So I’m not sure if I would classify this as a great sale or really anything the seller should celebrate about. However, for the right buyer this could be a pretty nice deal. This is also a great example of the wide range of sites that sell on the Flippa marketplace. What I find interesting about this sale is the the creator built this as a lean startup, did real customer development, signed-up clients, but hasn’t been able to take it to the next level.
The perfect buyer for this site is someone that understands how to put a successful business model behind this idea. The development work and some pretty critical market research has already been completed. I’m seeing this more and more, businesses selling on Flippa that started-out as big ideas and still have the chance to be big, but not with the person who created them.
In this case, the owner of ClientLunchBox.com is pretty smart guy who has been on Mixergy.com before and definitely knows his stuff. He is throwing in three months of consulting from him to flesh-out your business model and turn the app into everything that it can be. For someone with good sales/marketing experience this could be a great opportunity. Just think, they could easily spend over $3,000 getting this developed, what they are buying here is ready to go.

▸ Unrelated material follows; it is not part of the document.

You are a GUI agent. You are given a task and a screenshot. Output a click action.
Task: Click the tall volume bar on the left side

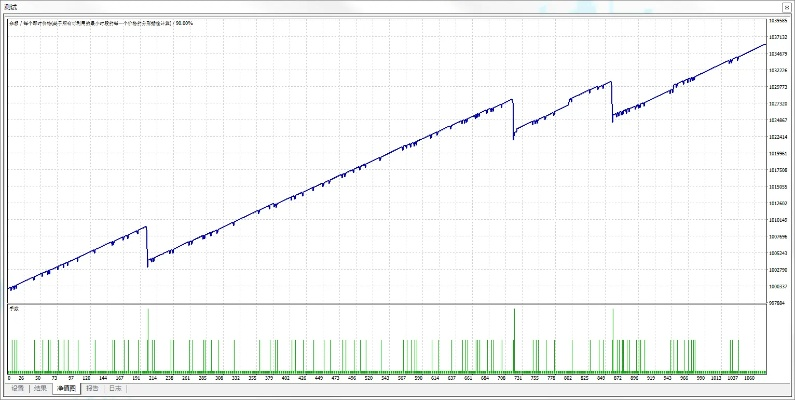pyautogui.click(x=148, y=340)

The auction ended with 32 bids from 22 bidders and started at $100 one month ago. I think most people would look at this auction and think that the seller loses because he put his time and money into building it and sold for peanuts. However, it’s important to remember that most entrepreneurs fail, a lot. When they fail they learn valuable lessons but rarely make money through the failure. In this auction the seller tried something, learned more about the market, failed, and now make a few thousand bucks from the failure.
When I see sales like these I think of all my friends with a solid sales/marketing background that are too scared to hop into software game because development is too mysterious to them. It’s a bit like me when I go to the mechanic. Not only do I not know what the parts are called, I have no idea how much they cost. Most pure business people don’t know the differences between Ruby on Rails and PHP, or the best way to embed videos on a website. This is fine, but it means hiring people and potentially getting overcharged or not ending-up with what you were looking for.
For someone with a sales/marketing background looking to start a service like ClientLunchBox.com, this could be a perfect fit. They don’t have to estimate the costs to create the entire platform, the work has been done. The product is there, now the question is, does the buyer have a model for turning that product into a real business?